1. Sistem pemerintahan pada masa Bani Umayyah adalah ….
a. demokrasi d. oligarki
b. monarki e. Aristokrasi
c. tirani
2. Pendiri kekahlifahan Bani Umayyah adalah ….
a. Ali bin Abi Talib d. Tariq bin Ziyad
b. Mu‘awiyah bin Abu Sufyan e. Abdurrahman ad-Dakhil
c. Umar bin Abdul Aziz
3. Berikut ini beberapa kemajuan yang dicapai pada masa pemerintahan Bani Umayyah, kecuali ….
a. perluasan wilayah Islam d. penemuan pembuatan kapal selam
b. penemuan ilmu geografi e. Penemuan arsitektur
c. penemuan ilmu strategi perang
4. Kerajaan Islam Andalusia (Spanyol) yang didirikan oleh keturunan Bani Umayyah beribukota di ….
a. Granada d. Toledo
b. Kordoba e. Gibraltar
c. Andalusia
5. Berikut ini beberapa peninggalan sejarah sebagai bukti kemajuan Kerajaan Islam Andalusia, kecuali ….
a. Masjid Kordoba d. Istana Seribu Satu Malam
b. Istana al-Hambra e. Universitas Kordoba
c. Istana az-Zahra
6. Perang yang diikuti Mu‘awiyah bin Abu Sufyan sebagai awal keterlibatannya dalam Islam adalah ….
a. Perang Siffin d. Perang Jamal
b. Perang Salib e. Perang Yarmuk
c. Perang Riddah
7. Peristiwa amul jama’ah adalah peristiwa penyatuan umat Islam yang ditandai dengan perjanjian damai antara Mu‘awiyah bin Abu Sufyan dan ….
a. Husein bin Ali d. Talhah bin Ubaidillah
b. Abdullah bin Ali e. Hasan bin Ali
c. Aisyah
8. Pendiri pemerintahan Bani Umayyah di Spanyol adalah ….
a.
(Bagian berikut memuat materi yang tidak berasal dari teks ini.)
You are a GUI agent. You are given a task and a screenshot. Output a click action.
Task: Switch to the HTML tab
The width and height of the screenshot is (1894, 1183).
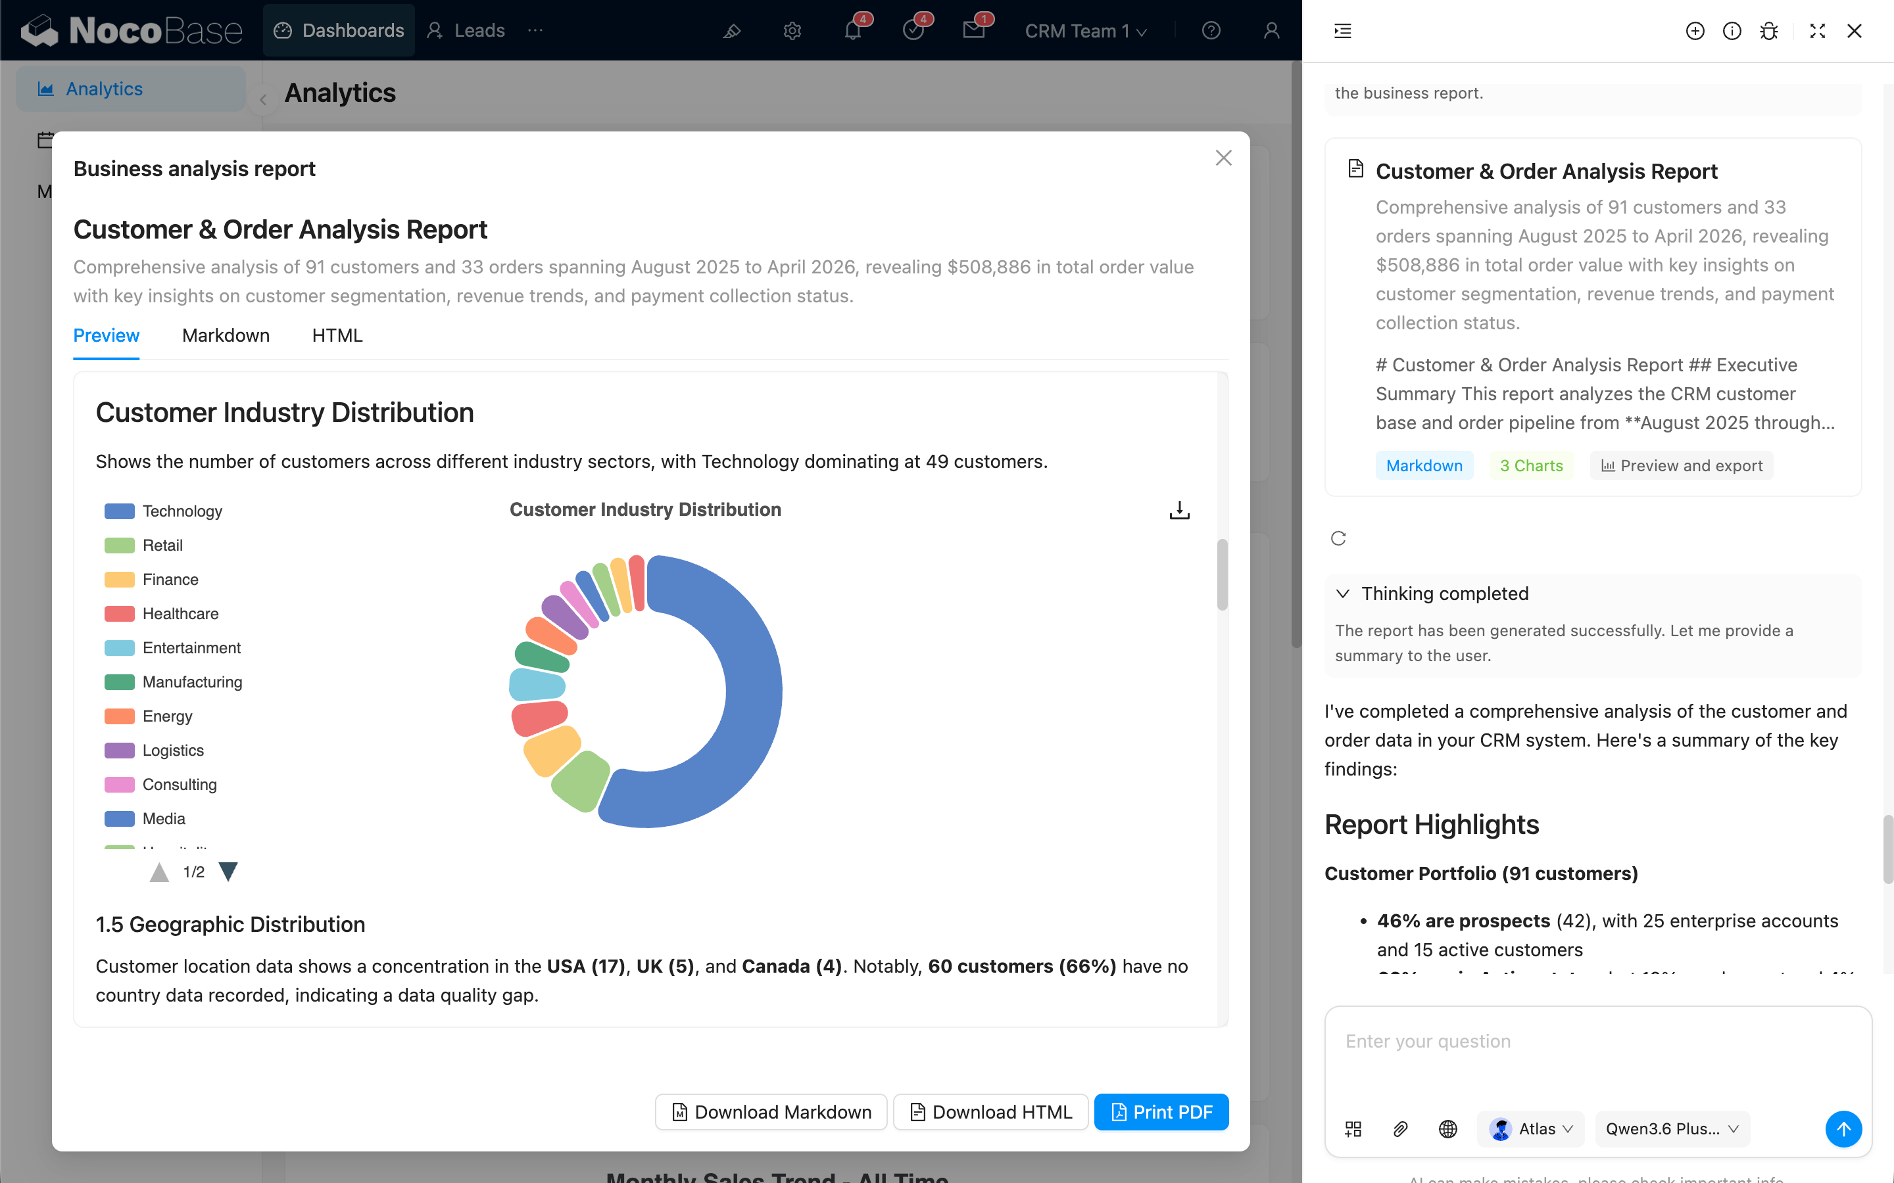pyautogui.click(x=337, y=336)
Abdurrahman ad-Dakhil d. Abdurrahman al-Muntasir
b. Abdurrahman al-Ausat e. Abdurrahman al-Mansur
c. Abdurrahman an-Nasir
9. Seorang ilmuwan yang menyusun buku tentang kaidah bahasa Arab pada masa Bani Umayyah adalah ….
a. Ibnu Maskawaih d. Ibnu Rusyd
b. Ibnu al-Muqaffa e. Qays bin Mulawwah
c. Sibawaih
10. Buku yang termasyur berjudul Kalilah wa Dimnah merupakan buah karya ….
a. Ibnu Maskawaih d. Ibnu Rusyd
b. Ibnu al-Muqaffa e. Jamil al-Uzri
c. Sibawaih
B. Jawablah pertanyaan berikut dengan singkat dan tepat!
1) Sektor apakah yang dipegang oleh Bani Umayyah dalam masyarakat Mekah sebelum dan pada saat datangnya Islam ?
2) Pada masa Khalifah Abu Bakar as-Siddiq, Bani Umayyah merasa bahwa kelasnya berada di bawah kaun Ansar dan Muhajirin. Apa yang menyebabkannya ?
3) Kebijakan apakah yang diambil oleh Khalifah Umar bin Abdul Aziz untuk memajukan Islam pada waktu itu ?
4) Pada masa pemerintahan siapakah Bani Umayyah mencapai kejayaannya di Spanyol ? Sebutkan juga usaha – usaha yang dilaksanakannya !
5) Sebutkanlah tiga ilmuwan termasyhur yang muncul pada masa Bani Umayyah beserta bidang ilmu yang digelutinya !
Lembar Portofolio
1) Ceritakanlah secara singkat sejarah keluarga Bani Umayyah serta peranannya dalam masyarakat Mekah ?
2) Terangkan secara singkat apa yang dimaksud dengan peristiwa amul jama’ah serta apa yang menyebabkannya ?
3) Faktor – faktor apa yang menyebabkan runtuhnya pemerintahan Bani Umayyah di Damaskus ?
4) Mengapa Bani Umayyah berhasil mendirikan pemerintahan baru di Spanyol setelah runtuhnya pemerintahan di Damaskus !
5) Diskusikan dengan teman – temanmu ! Sikap apa yang diharapkan muncul sebagai hikmah
Hikmah
Barang siapa menghendaki (kebahagiaan) dunia, ia harus mencarinya dengan ilmu, barang siapa yang menginginkan (kebahagiaan) akhirat, ia harus mencarinya dengan ilmu, dan barang siapa yang menginginkan keduanya, ia harus mencarinya dengan ilmu.